Elasticsearch Licensing Change

First, let’s address the elephant in the room when it comes to Elasticsearch: its licensing change. Starting from version 7.10.2, the Elasticsearch licencing model was changed from the open-source licence ‘Apache 2.0’ to a ‘Server Side Public Licence (SSPL)’. Although the code is still available for download, the new licence is not compatible with the ideas of the Open Source Initiative (OSI). One major change is that Elasticsearch can no longer be provided to others as a Managed Service. Moving forward, this licence change effectively prevents us from providing newer versions of Elasticsearch as a Managed Service.

This licensing change prompted the creation of OpenSearch on 12 April 2021. It was forked from Elasticsearch 7.10.2 by Amazon. Some code was removed, meaning that it remained compatible with the Apache 2.0 licence. As we were unable to provide Elasticsearch as a Managed Service after the licensing change, we introduced OpenSearch as a replacement for Elasticsearch.

Choosing the Right Search Engine

All three search engines offer a wide variety of features and are suited to most use cases. If you are experienced with one of the search engines, we recommend you to go with that one. It is generally accepted that the differences between these search engines are so small that prior experience is a valid reason for choosing one over another.

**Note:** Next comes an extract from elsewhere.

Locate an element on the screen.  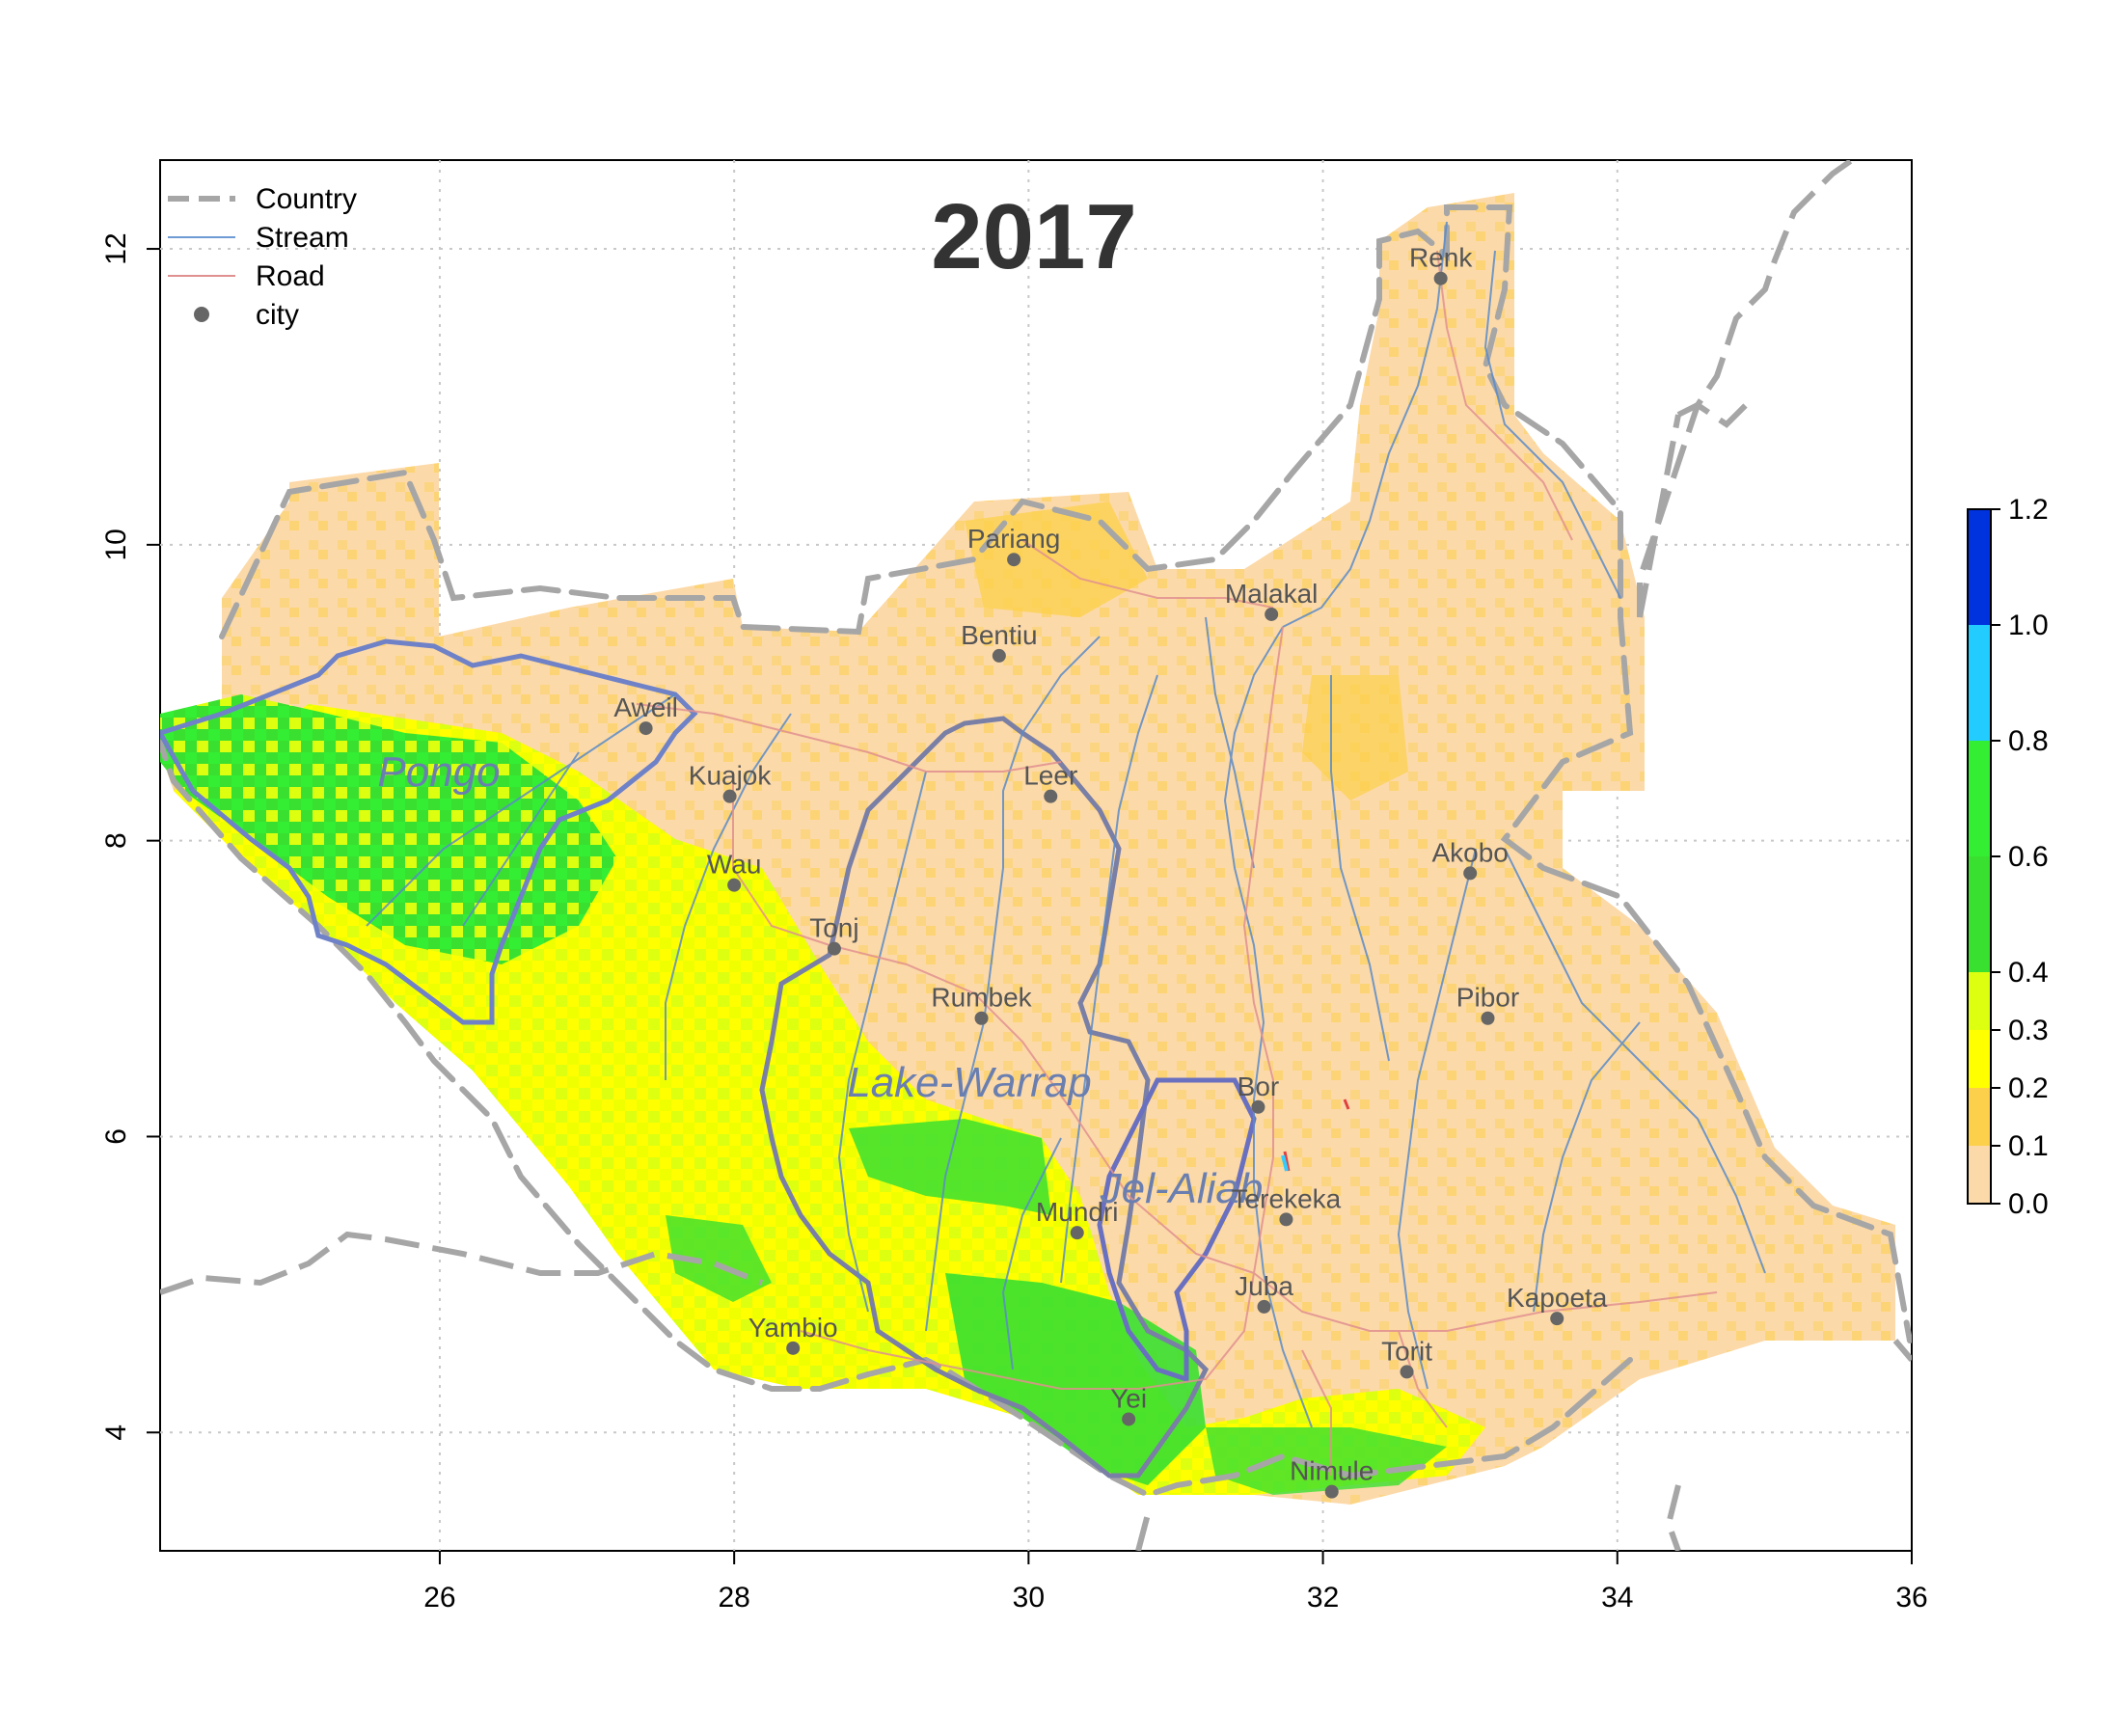
city-label-renk: Renk is located at coordinates (1441, 258).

Please bear in mind that, due to the aforementioned licence restrictions, Nine is offering OpenSearch and Solr, and cannot provide Elasticsearch as a Managed Service.

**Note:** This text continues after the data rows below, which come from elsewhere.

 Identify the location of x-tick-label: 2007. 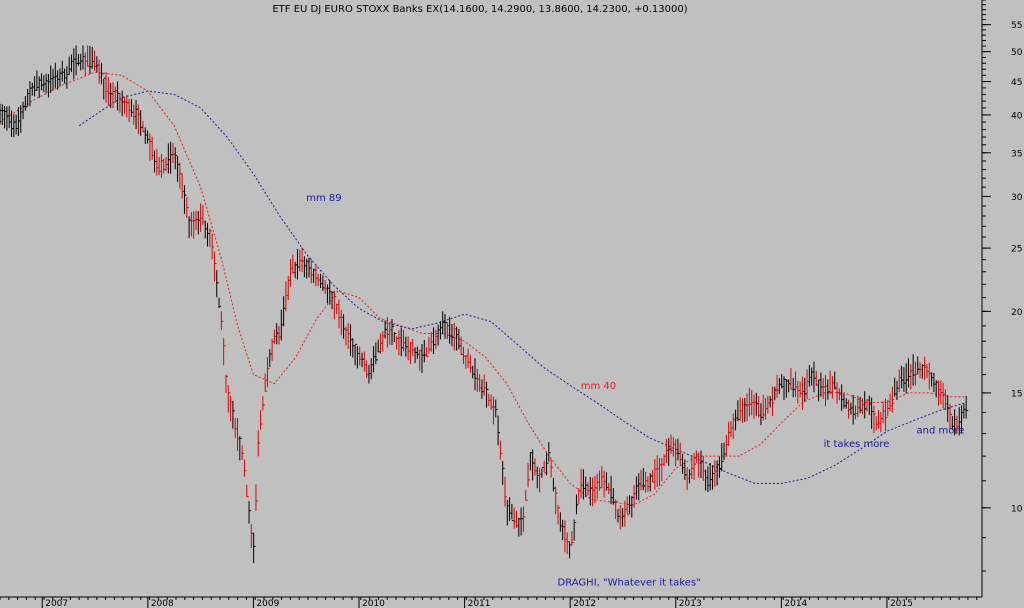
(56, 604).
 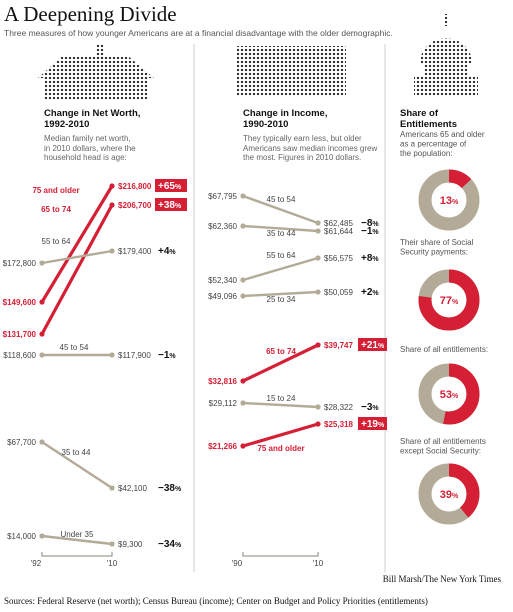 I want to click on entitlements-title: Share of Entitlements, so click(x=428, y=119).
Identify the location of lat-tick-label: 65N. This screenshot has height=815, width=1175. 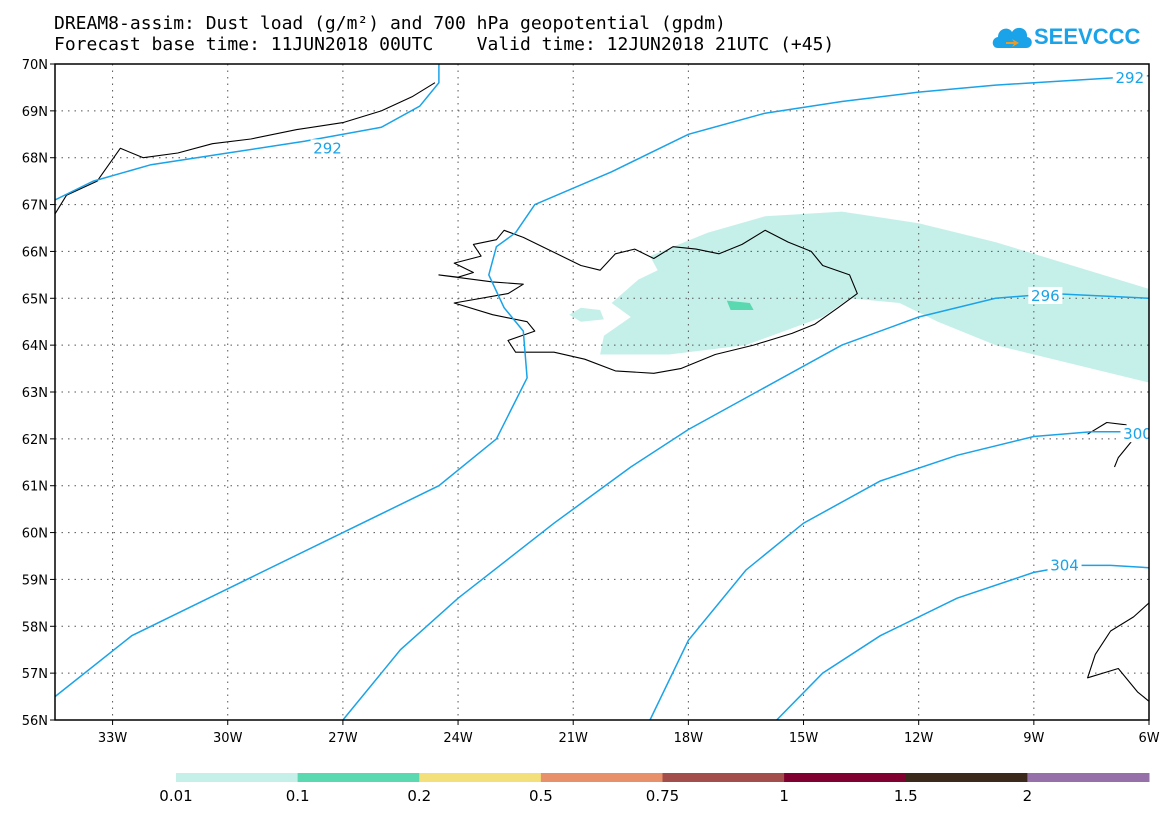
(35, 300).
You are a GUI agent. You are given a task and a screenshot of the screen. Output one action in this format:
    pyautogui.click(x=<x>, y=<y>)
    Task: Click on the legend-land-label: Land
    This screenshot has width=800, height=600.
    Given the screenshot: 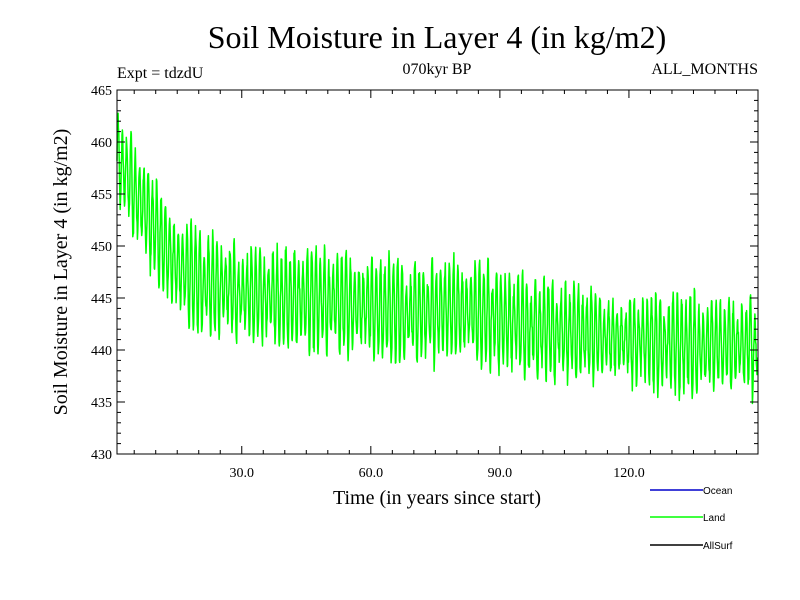 What is the action you would take?
    pyautogui.click(x=714, y=518)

We nevertheless include Elasticsearch in our list of key differences between the three search engines in the next chapters.

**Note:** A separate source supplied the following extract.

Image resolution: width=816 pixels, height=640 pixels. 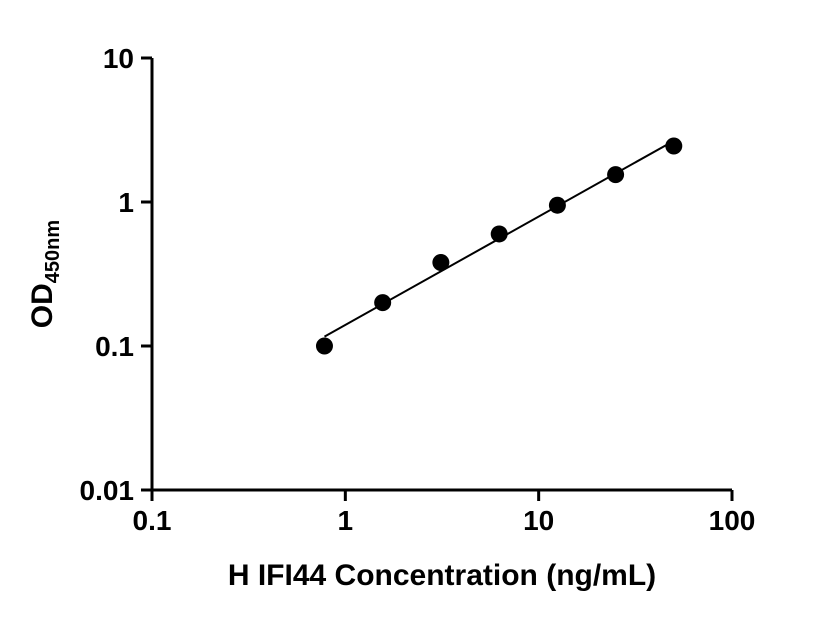 What do you see at coordinates (732, 520) in the screenshot?
I see `x-tick-label: 100` at bounding box center [732, 520].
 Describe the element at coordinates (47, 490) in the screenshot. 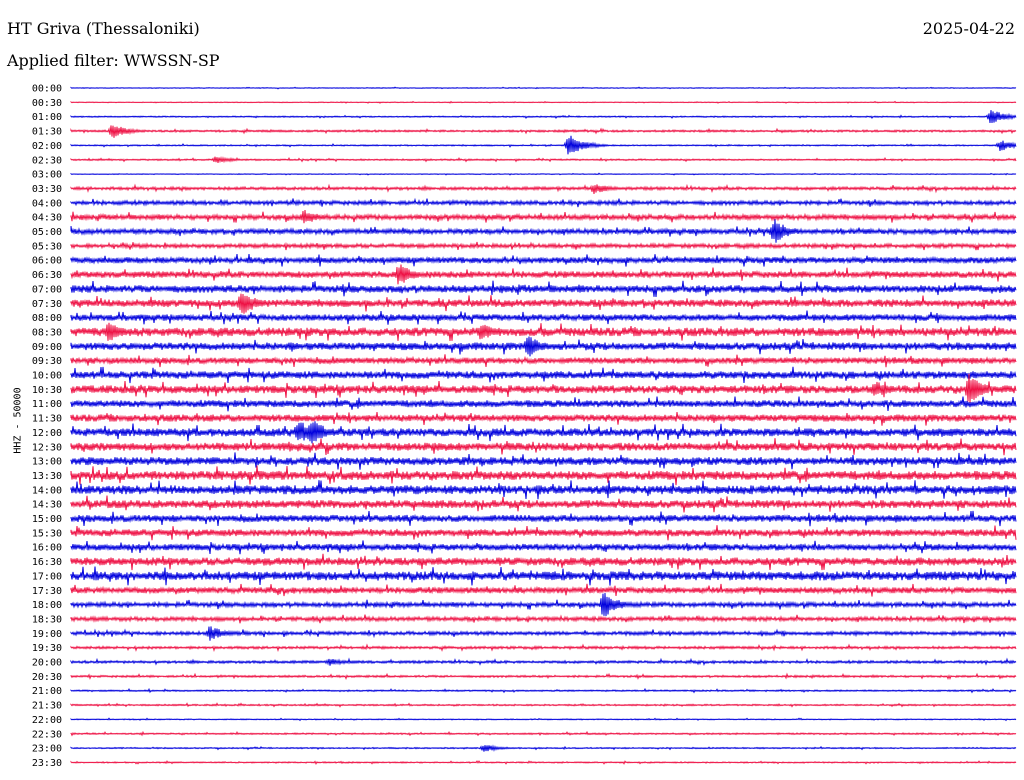

I see `row-time-label: 14:00` at that location.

Differences Between Apache Solr and Elasticsearch

Differences in Features

When it comes to the features, the key differences are as follows:

  1. Main Focus: Solr’s primary strength lies in its robust full-text search capabilities, offering a wider range of features in this area compared to Elasticsearch. While Elasticsearch simplifies its interface through a straightforward API, it sacrifices some flexibility in the process. Meanwhile, Elasticsearch excels at handling time series data and analytics, and is renowned for its exceptional scalability, processing time series data, and analytics.
  2. Data Handling: Both provide a variety of options and data sources, such as JSON or CSV. However, Solr works with predefined schemas, whereas Elasticsearch is more flexible, due to its schema-free approach. Although Solr’s schemas can also be defined to be more dynamic, it cannot match Elasticsearch in that regard.
  3. Query Language: Solr’s query language is more sophisticated and allows for more complex searches. In contrast, Elasticsearch provides a simpler and more intuitive syntax.
  4. Scalability: Although both systems are highly scalable, Elasticsearch has a distributed architecture and supports automatic sharding. 

Differences in Community

Apache Solr has a longer development history, and this comes with a more mature open-source community. However, Elasticsearch benefits from a vibrant and active Elastic community. As of May 2024, according to DB-Engines, Elasticsearch is generally more popular than Apache Solr.

Differences between Elasticsearch and OpenSearch

Differences in Features

Although OpenSearch was forked from Elasticsearch in Version 7.10.2, some differences have emerged in the meantime.

Their common functionality is coming from Apache Lucene, which both are based on. Some specific functionality, such as authentication or authorisation, index management and alerting, are proprietary in Elasticsearch, and thus had to be implemented with open-source alternatives in OpenSearch.

Since the two search engines are developed independently, some new features are mutually exclusive. For example, Elasticsearch has added ‘Time Series Data Streams’ (TSDS), which allow for time stamped metrics data as one or more time series. Meanwhile, OpenSearch reintroduced segment replication, which enables copying segment files across shards, instead of documents being indexed on each shard copy.

Differences in Community

Currently, there seem to be more contributions to Elasticsearch than to OpenSearch. However, interest in OpenSearch keeps rising, while the interest in Elasticsearch is slowly declining. Due to Elasticsearch’s licensing change, there are many providers who no longer offer Elasticsearch as a Managed Service.